Data provided section start

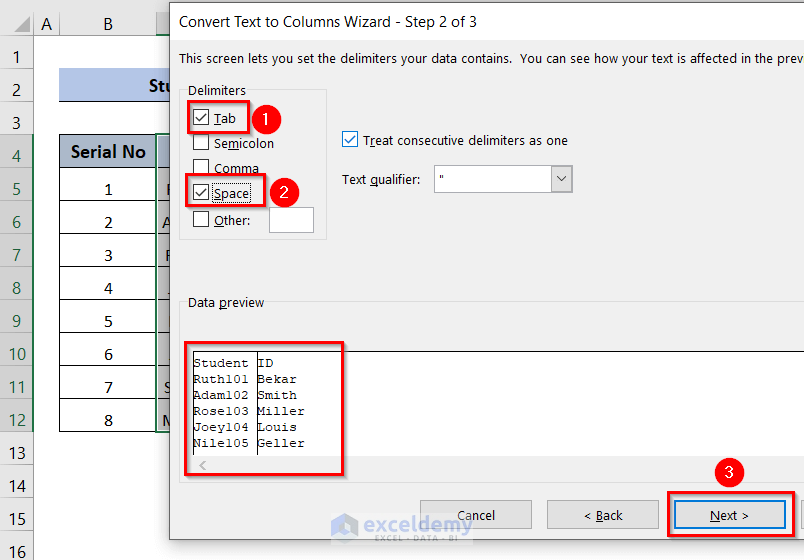Toggle the Tab delimiter checkbox
Image resolution: width=804 pixels, height=560 pixels.
(x=201, y=118)
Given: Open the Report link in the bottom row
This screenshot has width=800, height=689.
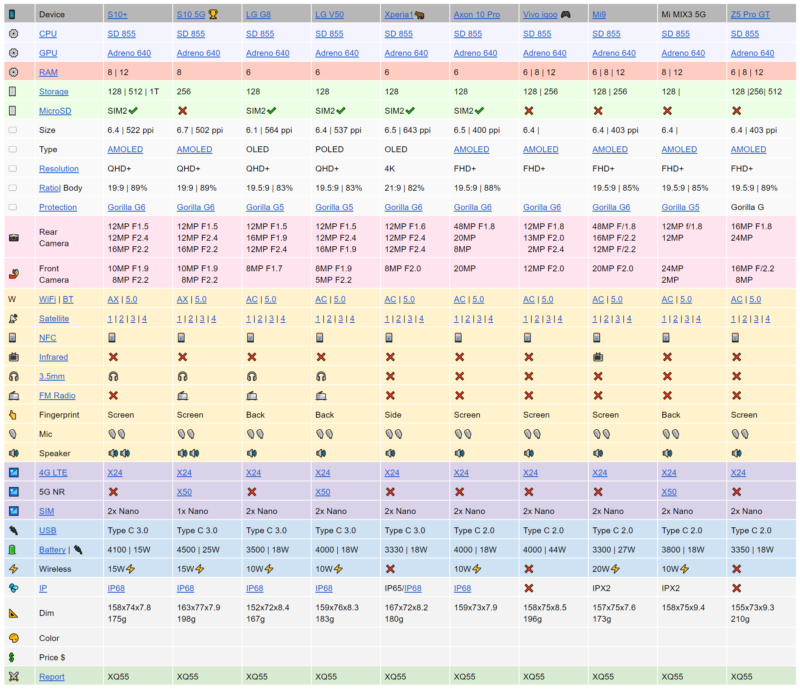Looking at the screenshot, I should [x=52, y=676].
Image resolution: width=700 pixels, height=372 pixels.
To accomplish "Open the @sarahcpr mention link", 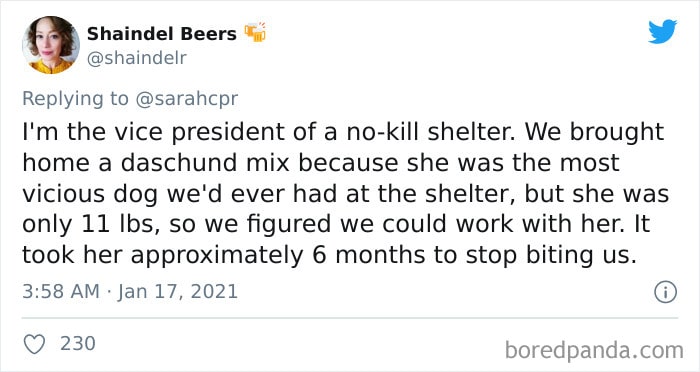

Data provided section end

Every line from the one containing "Given: Open the Report link in the bottom row" through the last line of the data, both included, is to be repeated exactly; the pictures are to be left out.

Given: Open the Report link in the bottom row
This screenshot has width=800, height=689.
Looking at the screenshot, I should [x=52, y=676].
Image resolution: width=700 pixels, height=372 pixels.
To accomplish "Open the @sarahcpr mention link", 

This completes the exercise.